Giter VIP home page Giter VIP logo

Comments (17)

fcrozat avatar fcrozat commented on August 17, 2024 2

I've dropped the offending patch and updated bees to 0.10. Should be available on openSUSE Tumbleweed soon: https://build.opensuse.org/request/show/1100400

from bees.

Zygo avatar Zygo commented on August 17, 2024

Can you provide:

  • stack traces with debug symbols?
  • log output with a higher -v level, or no -v option at all?

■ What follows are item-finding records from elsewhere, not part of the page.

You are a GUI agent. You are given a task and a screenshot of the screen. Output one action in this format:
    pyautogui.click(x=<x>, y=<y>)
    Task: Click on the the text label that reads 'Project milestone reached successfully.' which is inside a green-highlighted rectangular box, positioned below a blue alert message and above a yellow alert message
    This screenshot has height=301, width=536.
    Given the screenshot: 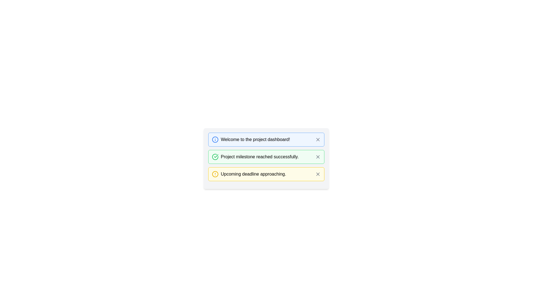 What is the action you would take?
    pyautogui.click(x=255, y=157)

Ideally the first one, but the second one might still provide a clue.

from bees.

mischaelschill avatar mischaelschill commented on August 17, 2024

After compiling from git master (the tag didn't compile due to issues in limits.cc), bees no longer crashes, but these show up every minute:
vmalloc.txt

from bees.

mischaelschill avatar mischaelschill commented on August 17, 2024

With come context:
vmalloc2.txt

from bees.

mischaelschill avatar mischaelschill commented on August 17, 2024

I re-installed the prebuilt package with debug information and it crashes again:
stacktrace2.txt

from bees.

mischaelschill avatar mischaelschill commented on August 17, 2024

Another one, after again deleting .beeshome:
stacktrace3.txt

from bees.

mischaelschill avatar mischaelschill commented on August 17, 2024

I will let it run with -c1 to see whether it is some concurrency issue.

from bees.

mischaelschill avatar mischaelschill commented on August 17, 2024

running with -c1 didn't help

from bees.

mischaelschill avatar mischaelschill commented on August 17, 2024

Looking at the stacktraces, I can find two suspicious threads:
suspicious.txt
Two threads in BeesFdCache doing something. This happens in every case, most of the times the top frame is _close, in all cases it is under BeesFdCache5clear

from bees.

Zygo avatar Zygo commented on August 17, 2024

What compiler version/libstdc++ versions are these?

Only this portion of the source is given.